Knowing all of that going in, it was frustrating for me to watch the movie try so hard to set up a sequel when I knew that a sequel probably wasn't going to happen. Then things get worse when the movie leaves you on a cliffhanger, making me go crazy that I now have to live the rest of my life with this unresolved story in my head that wasn't completed because James Cameron got a serious case of overconfidence. It's like diving into a TV show after knowing that it already got canceled. That makes the finale really frustrating. Sure, in this case I have the option of going and checking out the original manga, but I don't know if I really care enough to do so. I haven't read a lot of Japanese mangas in my life and if I ever decide to change that, I'm not sure this is the one I'd start with. I'm hoping that this is a situation where James Cameron can learn from. But I'm afraid it may be too late as he's spent the last decade doing nothing but "Avatar" sequels. FOUR of them to be exact. They all have dates right now. "Avatar 2" is December 2020. "Avatar 3" is December 2021. "Avatar 4" is December 2024. "Avatar 5" is December 2025. Yet there's no guarantee that "Avatar 2" will even make any money because I don't think enough people even care about that franchise.

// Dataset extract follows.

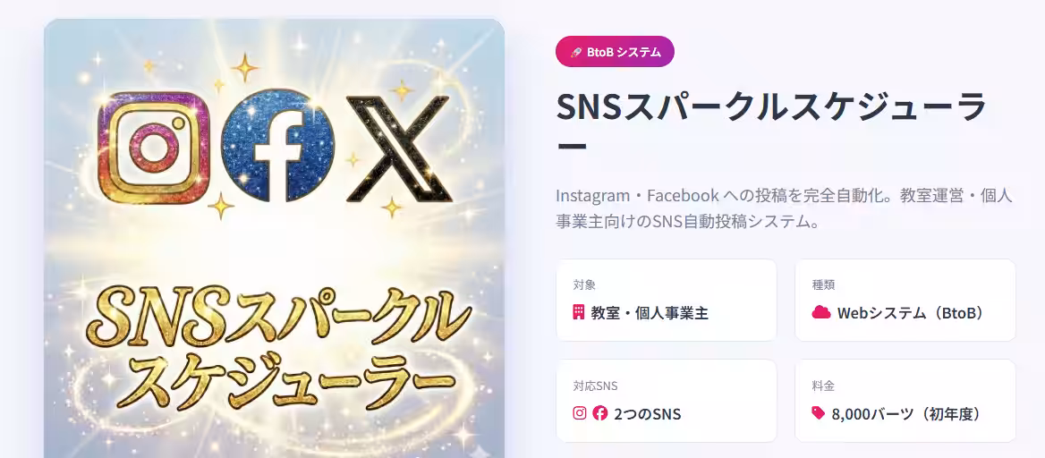Select the 種類 info card
This screenshot has width=1045, height=458.
pyautogui.click(x=905, y=300)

Now I've been giving a lot of credit to James Cameron for "Alita: Battle Angel" as if he's the one who directed the movie. He didn't. Robert Rodriguez is the director here. But this is James Cameron's movie. He's been wanting to make this since 2002, but never got around to it because he's been doing nothing but "Avatar" for the last 20 years as it took him forever to get the first "Avatar" out as well. So eventually he gave "Avatar" over to Robert Rodriguez, but Cameron still wrote the script and stayed on as producer. Robert Rodriguez has had an interesting career as he's directed everything from "Spy Kids" to "Sin City." It seems like this was a project where he dedicated himself to fulfilling James Cameron's vision. And on that level he did a great job. But that fact almost emphasizes the fact that this is still James Cameron's movie and so I'm giving the blame on this one to James Cameron for getting too overly confident. If this movie wasn't so focused on setting up the next movie, I think this movie could've legitimately been great. But that's where it falls short. And that same over-confidence led to a way-too-huge production budget that will result in now "Alita" sequels. But this is still a visual masterpiece and based on those merits, I'm going to give "Alita" a 7/10.